Mais à Bruxelles l’idéologie et les calculs politiques ont pris le pas depuis longtemps sur les réalités physiques et économiques. Ce qui explique d’ailleurs le rejet croissant des institutions européennes. Avec la stratégie qu’elles imposent depuis plus d’une décennie, les gains en matière de réduction des émissions de gaz à effet de serre ne sont pas au rendez-vous et l’intermittence des renouvelables éolien et solaire contraint à avoir des moyens de production d’électricité dits pilotables qui sont la plupart du temps fossile, au gaz ou au charbon.
La Commission ne reconnait jamais ses errements
Cela se traduit par la nécessité d’avoir des capacités de production bien plus importantes que la demande, ce qui rend les investissements dans les équipements de substitution peu ou pas rentables et en outre, cela déstabilise les marchés de l’électricité. Car quand les conditions météorologiques sont favorables aux renouvelables intermittents, la production est trop importante et les prix s’effondrent et quand elle est insuffisante, en général en fin de journée quand la demande est la plus forte, les prix s’envolent…
Le nucléaire apporte une solution à ce problème, même si elle n’est pas techniquement optimale car le fonctionnement des réacteurs n’a pas la souplesse des turbines à gaz. Mais le nucléaire fournit une production dite de base, abondante, totalement décarbonée et non intermittente sur laquelle il est plus facile de construire un système électrique fiable et avec des prix prévisibles et à peu près maîtrisés.
Mais la Commission européenne persiste dans l’erreur. Nouvelle illustration, la passe d’armes qui n’augure rien de bon entre le tout nouveau commissaire européen de l’énergie, le Danois Dan Jørgensen, adversaire historique du nucléaire, et la Française Agnès Pannier-Runacher, ministre démissionnaire de l’Écologie et de l’Énergie.
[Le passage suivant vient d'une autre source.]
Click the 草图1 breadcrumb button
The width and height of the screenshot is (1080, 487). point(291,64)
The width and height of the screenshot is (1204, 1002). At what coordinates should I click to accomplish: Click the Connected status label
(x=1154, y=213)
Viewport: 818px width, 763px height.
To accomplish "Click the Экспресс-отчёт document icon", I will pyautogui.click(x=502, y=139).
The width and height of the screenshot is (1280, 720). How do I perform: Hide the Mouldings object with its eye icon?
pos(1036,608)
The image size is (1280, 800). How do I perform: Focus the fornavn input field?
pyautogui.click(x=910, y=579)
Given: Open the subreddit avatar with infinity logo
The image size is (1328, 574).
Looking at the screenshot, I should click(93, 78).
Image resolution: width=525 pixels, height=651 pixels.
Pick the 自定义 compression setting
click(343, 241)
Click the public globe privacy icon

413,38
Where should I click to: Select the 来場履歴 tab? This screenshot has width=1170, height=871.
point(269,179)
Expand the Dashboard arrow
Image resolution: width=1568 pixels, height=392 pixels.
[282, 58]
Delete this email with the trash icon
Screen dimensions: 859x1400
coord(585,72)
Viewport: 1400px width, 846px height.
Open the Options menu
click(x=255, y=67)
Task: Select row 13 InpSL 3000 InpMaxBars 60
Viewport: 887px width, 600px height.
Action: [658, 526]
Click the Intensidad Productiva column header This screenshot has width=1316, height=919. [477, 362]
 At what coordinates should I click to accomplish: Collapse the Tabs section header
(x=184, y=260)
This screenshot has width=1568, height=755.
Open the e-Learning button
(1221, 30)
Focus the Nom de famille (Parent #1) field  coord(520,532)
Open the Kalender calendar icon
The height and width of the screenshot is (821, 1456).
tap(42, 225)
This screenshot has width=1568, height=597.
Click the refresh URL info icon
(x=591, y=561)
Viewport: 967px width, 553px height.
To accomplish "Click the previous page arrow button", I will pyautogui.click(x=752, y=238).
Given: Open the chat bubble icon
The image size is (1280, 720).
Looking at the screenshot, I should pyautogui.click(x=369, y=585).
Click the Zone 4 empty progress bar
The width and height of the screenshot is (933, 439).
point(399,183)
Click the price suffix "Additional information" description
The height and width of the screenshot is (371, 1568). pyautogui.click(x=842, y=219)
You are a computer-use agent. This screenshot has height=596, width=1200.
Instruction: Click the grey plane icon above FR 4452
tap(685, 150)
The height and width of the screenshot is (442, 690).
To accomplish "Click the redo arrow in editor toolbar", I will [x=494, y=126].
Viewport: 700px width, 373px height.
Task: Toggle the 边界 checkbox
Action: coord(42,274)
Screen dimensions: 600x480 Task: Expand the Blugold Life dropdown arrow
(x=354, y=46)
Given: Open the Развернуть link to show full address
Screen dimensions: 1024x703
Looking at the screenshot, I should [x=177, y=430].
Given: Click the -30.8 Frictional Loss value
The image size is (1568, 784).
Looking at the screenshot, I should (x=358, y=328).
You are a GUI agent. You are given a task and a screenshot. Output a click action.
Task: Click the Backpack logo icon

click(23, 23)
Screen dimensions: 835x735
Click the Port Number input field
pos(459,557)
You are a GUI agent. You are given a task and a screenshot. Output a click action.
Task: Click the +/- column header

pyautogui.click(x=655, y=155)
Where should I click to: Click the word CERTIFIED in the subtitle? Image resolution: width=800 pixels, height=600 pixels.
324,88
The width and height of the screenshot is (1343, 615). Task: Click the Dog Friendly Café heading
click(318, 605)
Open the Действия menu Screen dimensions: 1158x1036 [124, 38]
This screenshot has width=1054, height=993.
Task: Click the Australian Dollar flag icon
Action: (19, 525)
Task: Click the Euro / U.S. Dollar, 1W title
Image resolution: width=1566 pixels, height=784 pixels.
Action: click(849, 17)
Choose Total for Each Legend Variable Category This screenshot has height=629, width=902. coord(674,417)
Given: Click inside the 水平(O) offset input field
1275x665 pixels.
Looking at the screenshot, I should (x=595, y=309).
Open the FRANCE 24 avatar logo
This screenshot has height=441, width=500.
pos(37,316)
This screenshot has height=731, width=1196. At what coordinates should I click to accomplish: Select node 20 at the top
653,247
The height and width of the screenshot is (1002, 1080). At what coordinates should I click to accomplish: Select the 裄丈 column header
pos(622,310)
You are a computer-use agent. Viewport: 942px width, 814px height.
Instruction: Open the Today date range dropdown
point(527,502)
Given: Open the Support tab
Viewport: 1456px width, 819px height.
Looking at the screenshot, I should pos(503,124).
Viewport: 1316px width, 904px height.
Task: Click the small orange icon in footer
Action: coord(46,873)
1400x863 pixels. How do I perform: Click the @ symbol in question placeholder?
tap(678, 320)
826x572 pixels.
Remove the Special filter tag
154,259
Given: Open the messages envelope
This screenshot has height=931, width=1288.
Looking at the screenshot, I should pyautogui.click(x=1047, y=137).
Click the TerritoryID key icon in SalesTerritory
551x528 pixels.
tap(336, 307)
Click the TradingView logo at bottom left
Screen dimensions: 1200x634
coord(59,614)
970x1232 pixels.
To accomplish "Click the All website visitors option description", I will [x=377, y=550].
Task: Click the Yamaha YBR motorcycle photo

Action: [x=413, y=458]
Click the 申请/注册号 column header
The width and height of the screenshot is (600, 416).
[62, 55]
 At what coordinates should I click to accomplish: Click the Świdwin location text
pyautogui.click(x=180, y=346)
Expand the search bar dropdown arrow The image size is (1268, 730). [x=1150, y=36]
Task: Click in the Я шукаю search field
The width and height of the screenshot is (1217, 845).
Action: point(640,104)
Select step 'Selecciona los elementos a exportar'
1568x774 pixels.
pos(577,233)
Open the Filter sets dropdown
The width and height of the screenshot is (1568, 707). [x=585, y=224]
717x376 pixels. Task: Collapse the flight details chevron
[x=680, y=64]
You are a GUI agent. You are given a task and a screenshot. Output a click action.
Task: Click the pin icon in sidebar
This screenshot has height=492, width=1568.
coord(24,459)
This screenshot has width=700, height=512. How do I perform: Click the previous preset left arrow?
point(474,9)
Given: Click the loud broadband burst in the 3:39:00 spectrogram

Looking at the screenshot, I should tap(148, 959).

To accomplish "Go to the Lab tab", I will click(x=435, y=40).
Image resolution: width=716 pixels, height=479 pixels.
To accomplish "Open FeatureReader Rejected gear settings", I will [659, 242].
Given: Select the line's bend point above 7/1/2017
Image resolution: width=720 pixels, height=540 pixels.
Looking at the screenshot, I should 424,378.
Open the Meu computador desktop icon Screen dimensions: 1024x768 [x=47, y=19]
La tentative de tromperie du nouveau Commissaire européen à l’énergie
Lors d’un Conseil des ministres européens de l’énergie, qui s’est tenu le 16 décembre, celle-ci a dû intervenir pour empêcher une modification importante d’un texte essentiel sur les objectifs énergétiques européens. Le diable se cache dans les détails. La lettre de mission de Dan Jørgensen, qui précise ses priorités politiques, avait été modifiée à la dernière minute lui demandant de « soumettre une initiative pour booster le déploiement du stockage de l’énergie et des énergies renouvelables, y compris en proposant un objectif pour les renouvelables en 2040 ». Cela ne figurait pas dans la version de la même lettre de mission soumise le 17 septembre lors des auditions des commissaires par le Parlement européen.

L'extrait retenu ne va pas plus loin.